**EXERCISE DETAILS:** Output the entries below exactly as written, omitting pictures.

Dataset entries:
----
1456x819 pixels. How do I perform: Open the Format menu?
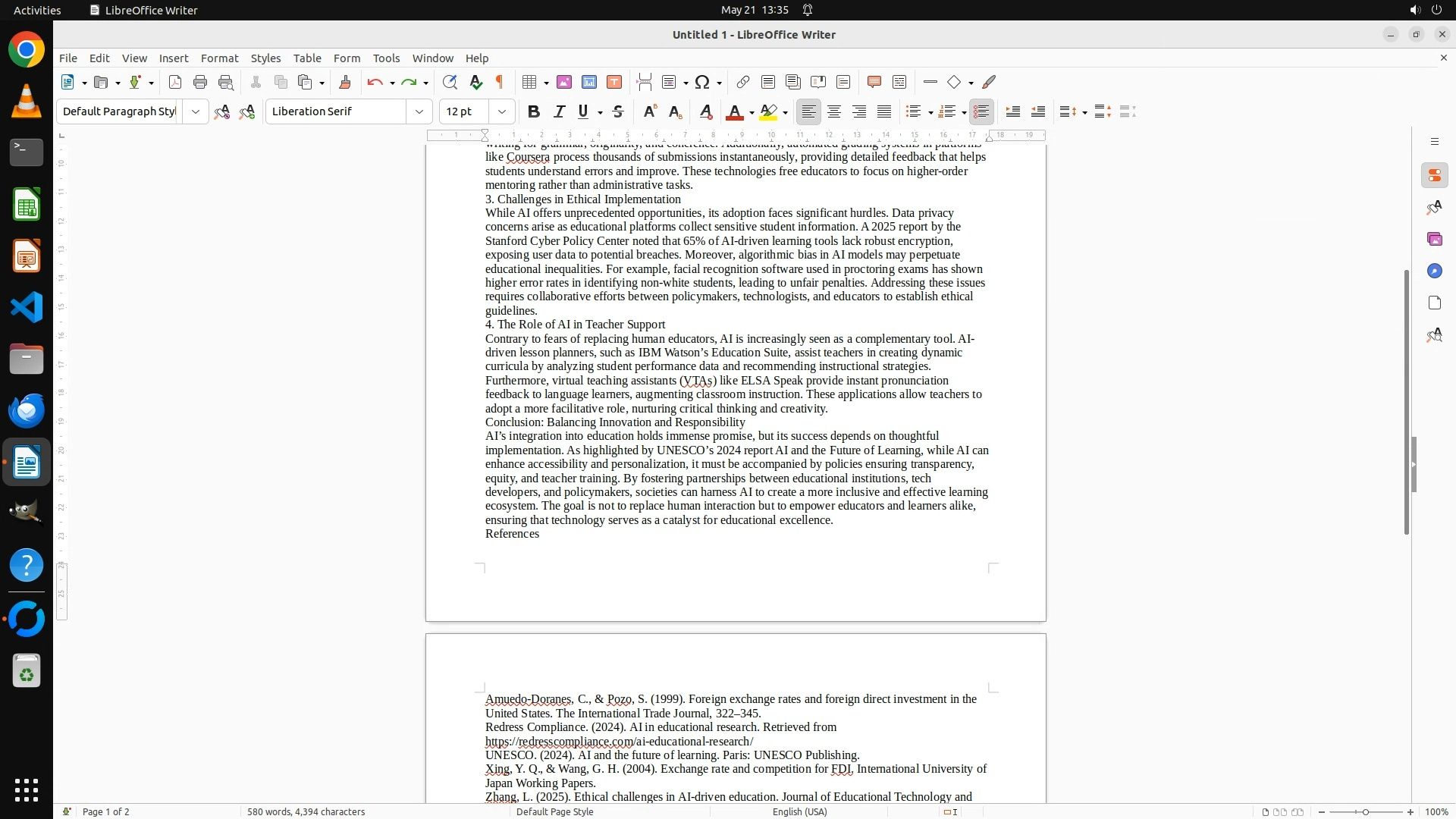[219, 58]
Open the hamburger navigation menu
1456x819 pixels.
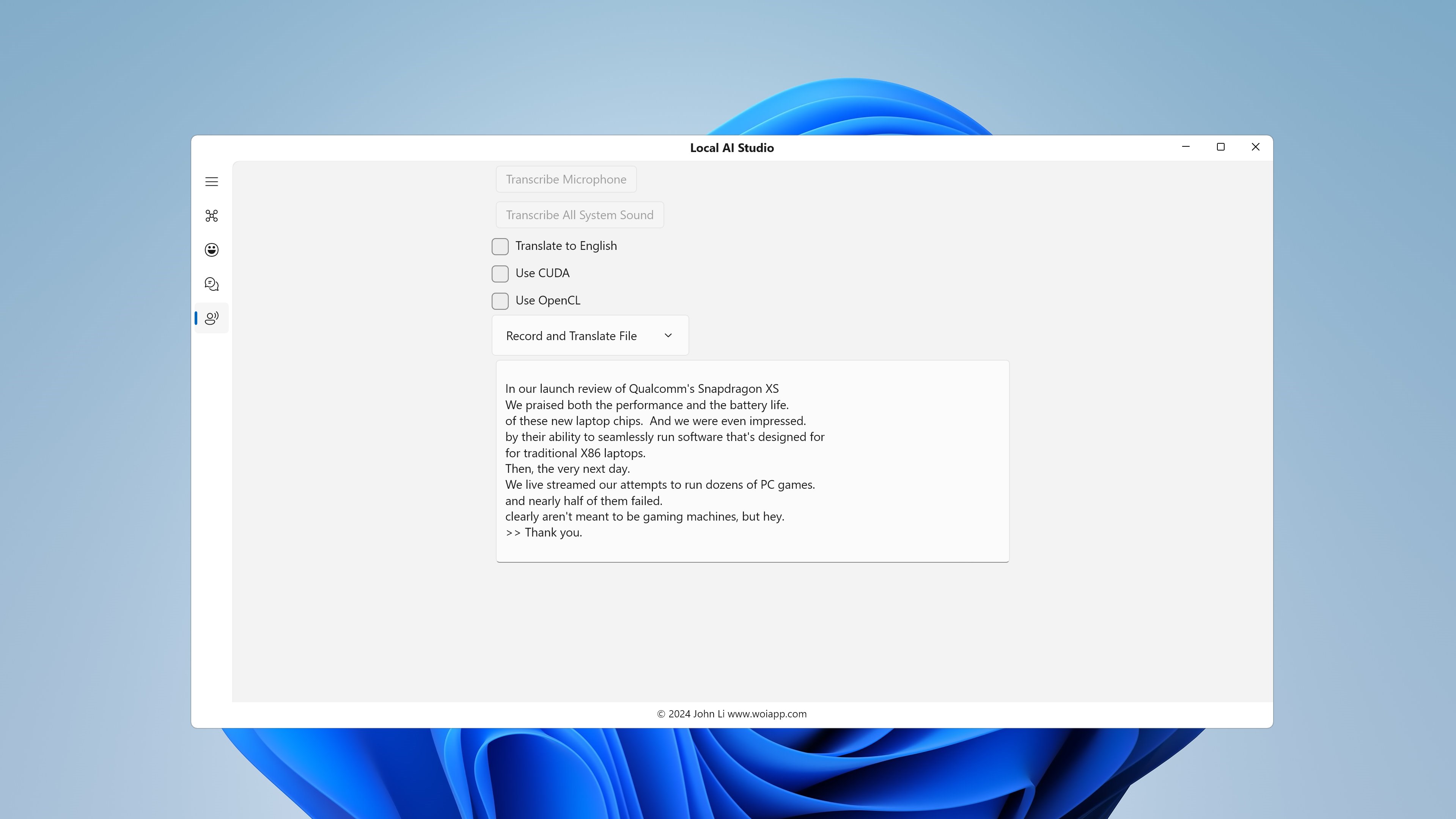click(x=211, y=181)
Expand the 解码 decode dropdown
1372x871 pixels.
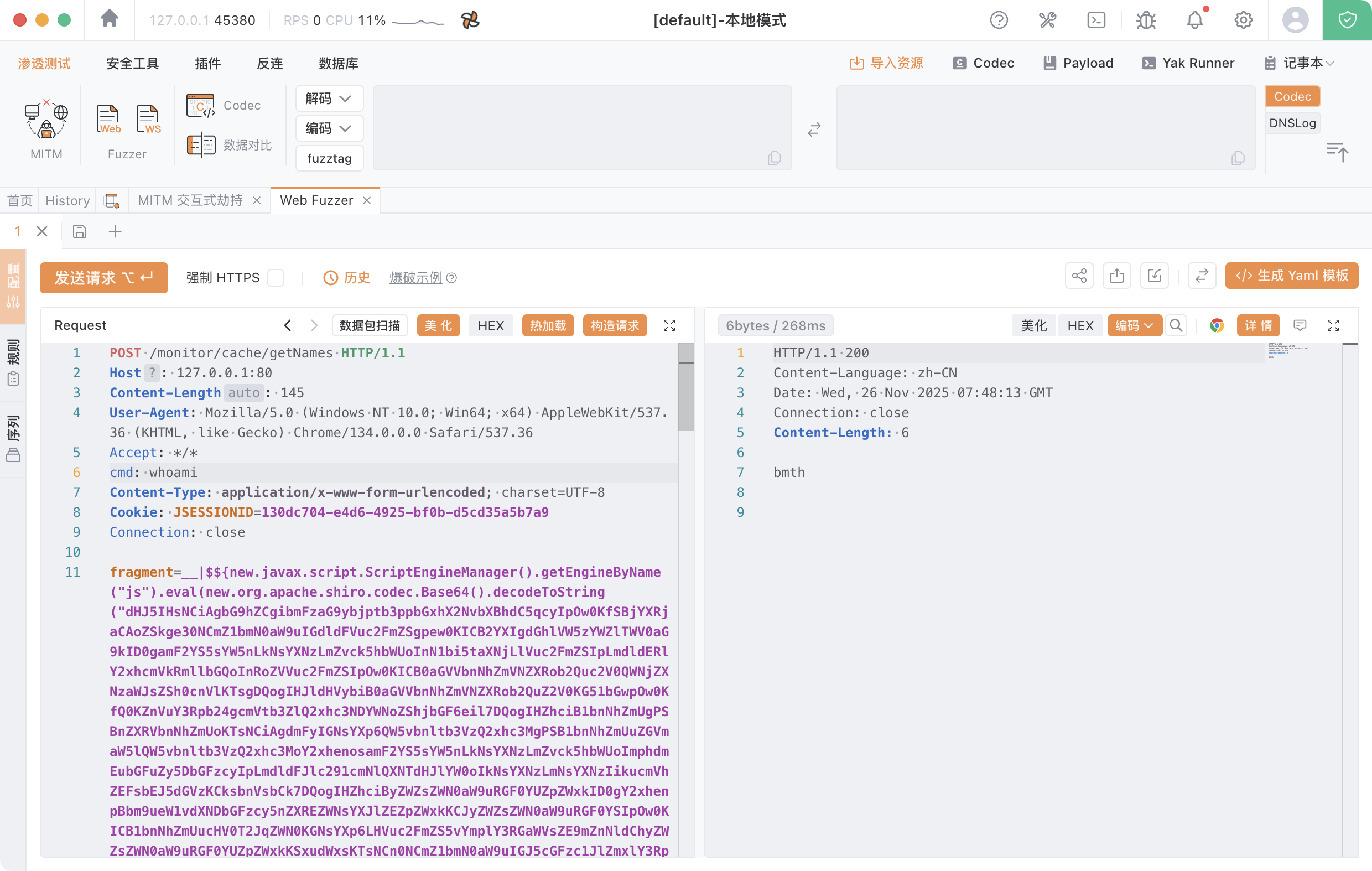point(329,98)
----
**RESPONSE TO THIS EXERCISE:**
1456x819 pixels. How do I perform: Open the Format menu?
[219, 58]
Open the hamburger navigation menu
1456x819 pixels.
click(x=211, y=181)
Expand the 解码 decode dropdown
1372x871 pixels.
point(329,98)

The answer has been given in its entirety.